**WRITTEN INSTRUCTION A**
Please update the rows from the line with "This screenshot has width=1402, height=763." up to and including the line with "I will coord(254,40).", putting "View" in place of "Debug" and leaving everything else unchanged.

## Lesson - 13 Pointer

13.1 INTRODUCTION

Which feature of C do beginners find most difficult to understand? The answer is easy: pointers. Other languages have pointers but few use them so frequently as C does. And why not? It is C’s clever use of pointers that makes it the excellent language it is.

The difficulty beginners have with pointers has much to do with C’s pointer terminology than the actual concept. For instance, when a C programmer says that a certain variable is a “pointer”, what does that mean? It is hard to see how a variable can point to something, or in a certain direction.

It is hard to get a grip on pointers just by listening to programmer’s jargon. In our discussion of C pointers, therefore, we will try to avoid this difficulty by explaining pointers in terms of programming concepts we already understand. The first thing we want to do is explain the rationale of C’s pointer notation.

13.2 Pointer Notation

Consider the declaration,

int i = 3 ;

This declaration tells the C compiler to:

(a) Reserve space in memory to hold the integer value.

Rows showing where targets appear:
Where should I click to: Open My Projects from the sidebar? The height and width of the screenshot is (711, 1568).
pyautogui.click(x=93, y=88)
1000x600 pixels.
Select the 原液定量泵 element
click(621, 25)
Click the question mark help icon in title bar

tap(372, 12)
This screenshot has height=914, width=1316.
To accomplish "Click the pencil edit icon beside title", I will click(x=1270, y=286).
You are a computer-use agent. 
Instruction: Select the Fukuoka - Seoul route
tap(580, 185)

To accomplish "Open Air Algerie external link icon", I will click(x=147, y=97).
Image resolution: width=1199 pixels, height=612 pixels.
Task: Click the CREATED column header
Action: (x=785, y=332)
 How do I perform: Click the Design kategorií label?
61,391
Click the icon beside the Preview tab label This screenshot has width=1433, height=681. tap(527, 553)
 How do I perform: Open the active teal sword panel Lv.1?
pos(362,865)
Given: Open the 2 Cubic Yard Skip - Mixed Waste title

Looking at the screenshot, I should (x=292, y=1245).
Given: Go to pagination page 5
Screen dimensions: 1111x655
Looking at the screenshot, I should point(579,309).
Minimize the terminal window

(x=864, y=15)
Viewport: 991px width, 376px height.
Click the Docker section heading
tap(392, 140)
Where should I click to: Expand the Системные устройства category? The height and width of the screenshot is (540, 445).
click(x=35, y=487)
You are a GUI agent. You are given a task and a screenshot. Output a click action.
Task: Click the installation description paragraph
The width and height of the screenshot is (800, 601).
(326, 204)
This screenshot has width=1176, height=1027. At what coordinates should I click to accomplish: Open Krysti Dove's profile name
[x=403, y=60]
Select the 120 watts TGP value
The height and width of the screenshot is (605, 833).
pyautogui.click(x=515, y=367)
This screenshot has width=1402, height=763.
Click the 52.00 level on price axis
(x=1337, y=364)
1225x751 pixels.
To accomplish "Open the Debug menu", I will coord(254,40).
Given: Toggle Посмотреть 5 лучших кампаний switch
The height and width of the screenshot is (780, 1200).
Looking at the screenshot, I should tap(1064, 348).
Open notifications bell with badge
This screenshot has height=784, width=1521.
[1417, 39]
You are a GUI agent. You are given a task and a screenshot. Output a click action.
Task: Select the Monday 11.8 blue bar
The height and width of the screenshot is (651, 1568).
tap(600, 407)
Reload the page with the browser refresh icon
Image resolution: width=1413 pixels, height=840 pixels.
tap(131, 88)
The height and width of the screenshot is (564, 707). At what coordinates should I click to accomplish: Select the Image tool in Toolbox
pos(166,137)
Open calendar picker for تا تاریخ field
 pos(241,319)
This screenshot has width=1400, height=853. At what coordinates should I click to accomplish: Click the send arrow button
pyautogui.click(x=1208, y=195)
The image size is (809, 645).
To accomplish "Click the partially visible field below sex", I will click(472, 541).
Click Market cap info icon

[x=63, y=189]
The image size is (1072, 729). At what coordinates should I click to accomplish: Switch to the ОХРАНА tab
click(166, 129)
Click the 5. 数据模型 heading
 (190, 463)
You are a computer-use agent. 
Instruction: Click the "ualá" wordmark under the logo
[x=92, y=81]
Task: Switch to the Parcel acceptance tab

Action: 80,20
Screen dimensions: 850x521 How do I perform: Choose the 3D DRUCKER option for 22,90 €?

**WRITTEN INSTRUCTION B**
Repeat the pointer lesson word for word from "The difficulty beginners" up to and including "a certain direction.".

**WORKED ANSWER A**
This screenshot has width=1402, height=763.
Click the 52.00 level on price axis
(x=1337, y=364)
1225x751 pixels.
To accomplish "Open the View menu", I will coord(254,40).

**WORKED ANSWER B**
The difficulty beginners have with pointers has much to do with C’s pointer terminology than the actual concept. For instance, when a C programmer says that a certain variable is a “pointer”, what does that mean? It is hard to see how a variable can point to something, or in a certain direction.